私たちの仕事は本来、クライアントの採用を増やしたり、売り上げに貢献したり、認知度を向上させたりすることを通じて、何かしらのかたちで社会に貢献する仕事だと思うんです。外でたくさんの人と出会い、対話することで、そうした広い視野で仕事をとらえられるようになるはず。

そういう意味では、好奇心や向上心があって、前向きな方。そしてまだまだ組織をゼロから育てていく段階なので、自分の領域に線をひかず、新しいことや変則的な状況を楽しめる方、「こういう仕事がしたい」「こういう自分になりたい」という明確な意思を持った方だと楽しく働いてもらえると思います。

Kujakuのメンバー

—ありがとうございます。最後にホールディングスとしてどのような未来を描いているかもお聞きしたいです。和田さんとしては、今後もさらに企業を設立していく想定でいらっしゃいますか。
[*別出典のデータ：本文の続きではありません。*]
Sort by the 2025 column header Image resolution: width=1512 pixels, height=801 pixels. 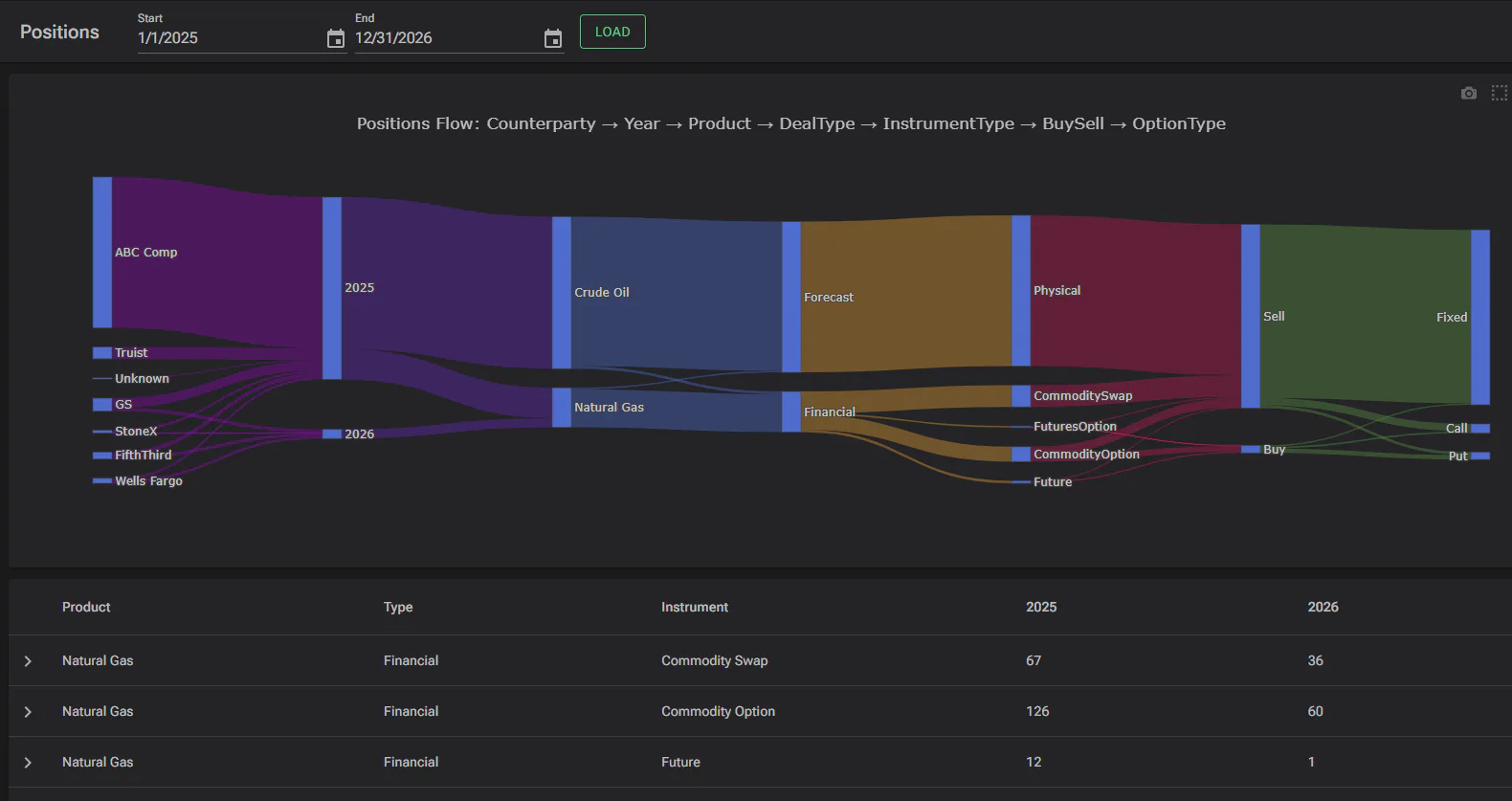[x=1041, y=607]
和田:それに関しては、あくまでもいい出会いがあれば、と考えています。ガチガチに数字で目標を定めて、それを達成できなかったときに自分や周囲を追い詰めるみたいな会社の成長方針って、もうこれから必要とされない気がしていて。

もしいい人と出会えて、その人が社長をやると言ってくれるなら、1年に4社、5社と立ち上げることもあるかもしれない。でも、そうでないなら1社もつくらないかもしれない。これまでもそうやって人柄を大切にしてやってきたからこそ、ここまでこられたんじゃないかと思います。ある意味、運を天に任せつつ、これからも人との出会いを第一にやっていきたいですね。

Profile

CHホールディングス株式会社

CHホールディングスは、さまざまなクリエイティブ企業で構成されるホールディングカンパニーです。

映像プロダクションのエルロイ、デランシー、RECO、BOLDTYPE、massive、CG・VFX制作のサザビー、編集ジェネラリストチームのTorie、先端技術のCHAMELEON、撮影技術のカナンなど、多様な専門分野の企業が協力し、約70名のスタッフで総合ビジュアルソリューションを提供し、テレビCMやWEBムービーを中心に、WEBやイベントなど広範囲にわたる分野で実績を上げています。

また、CHホールディングスは起業プラットフォームとしても機能し、多くのクリエイティブ・スタートアップを創出し日本の創造産業の発展に貢献しています。